> WRITTEN PROBLEM:
Reproduce every line of the records below, keeping all other text unchanged, but scale each coordinate in the answers by 2.15 and round it to a whole number, with halves rounded up. Leave the pictures out.

> INPUT DATA:
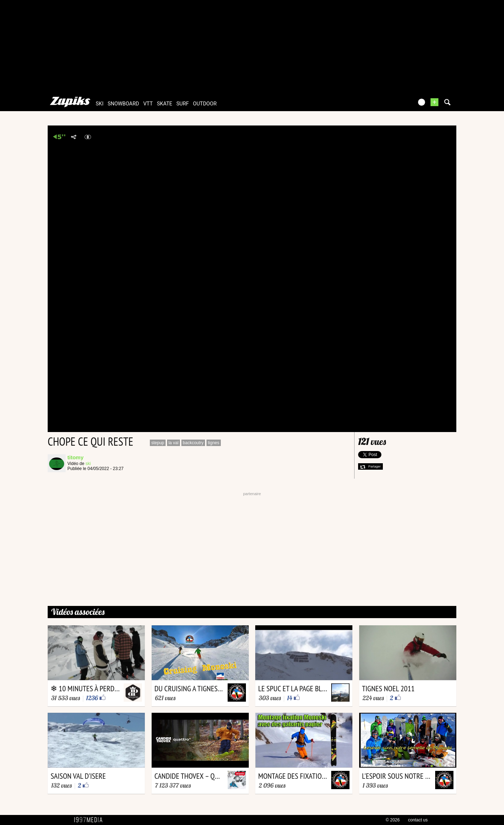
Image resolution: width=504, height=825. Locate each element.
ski (100, 104)
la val (173, 443)
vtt (148, 104)
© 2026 (393, 820)
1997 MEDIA (90, 820)
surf (182, 104)
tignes (214, 443)
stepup (158, 443)
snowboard (123, 104)
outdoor (205, 104)
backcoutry (193, 443)
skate (165, 104)
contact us (418, 820)
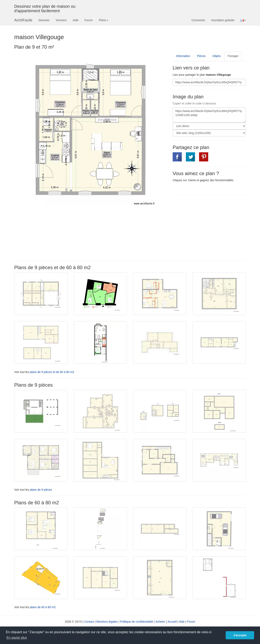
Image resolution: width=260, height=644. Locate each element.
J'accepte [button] (240, 635)
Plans (103, 20)
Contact (89, 622)
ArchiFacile (23, 20)
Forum (89, 20)
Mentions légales (107, 622)
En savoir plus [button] (17, 638)
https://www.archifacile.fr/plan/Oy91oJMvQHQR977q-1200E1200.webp (209, 115)
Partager (233, 56)
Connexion (198, 20)
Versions (61, 20)
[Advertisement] (207, 227)
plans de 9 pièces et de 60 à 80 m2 (52, 372)
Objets (217, 56)
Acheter (160, 622)
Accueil (172, 622)
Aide (75, 20)
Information (183, 56)
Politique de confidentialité (136, 622)
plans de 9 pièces (41, 490)
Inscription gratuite (223, 20)
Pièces (201, 56)
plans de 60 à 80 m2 (43, 607)
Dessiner (44, 20)
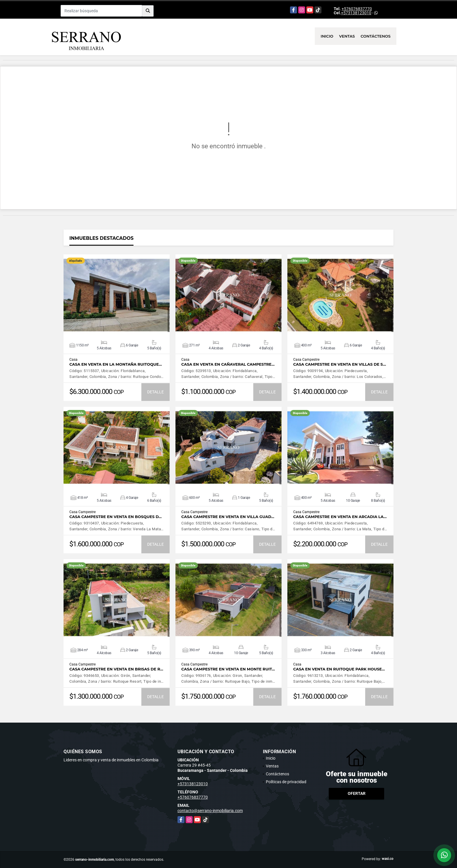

> TASK ANSWER:
Image resolution: width=504, height=825. Locate each element.
ski (215, 224)
la val (372, 952)
vtt (318, 224)
© 2026 (845, 1763)
1997 MEDIA (194, 1763)
surf (391, 224)
tignes (460, 952)
stepup (340, 952)
snowboard (264, 224)
outdoor (441, 224)
backcoutry (415, 952)
skate (355, 224)
contact us (899, 1763)
Image resolution: width=260, height=644. Locate each element.
J'accepte [button] (516, 1365)
Plans (221, 43)
Contact (191, 1337)
ArchiFacile (49, 43)
Forum (191, 43)
Mentions légales (230, 1337)
En savoir plus [button] (37, 1372)
https://www.archifacile.fr/plan/Oy91oJMvQHQR977q-1200E1200.webp (449, 247)
Partager (501, 120)
Connexion (426, 43)
Versions (131, 43)
[Advertisement] (445, 488)
plans de 9 pièces et de 60 à 80 m2 (112, 800)
Objets (467, 120)
Acheter (344, 1337)
Accueil (370, 1337)
Aide (161, 43)
Information (393, 120)
Politique de confidentialité (292, 1337)
plans de 9 pièces (88, 1054)
Inscription gratuite (479, 43)
Pièces (432, 120)
plans de 60 à 80 m2 (92, 1305)
Dessiner (95, 43)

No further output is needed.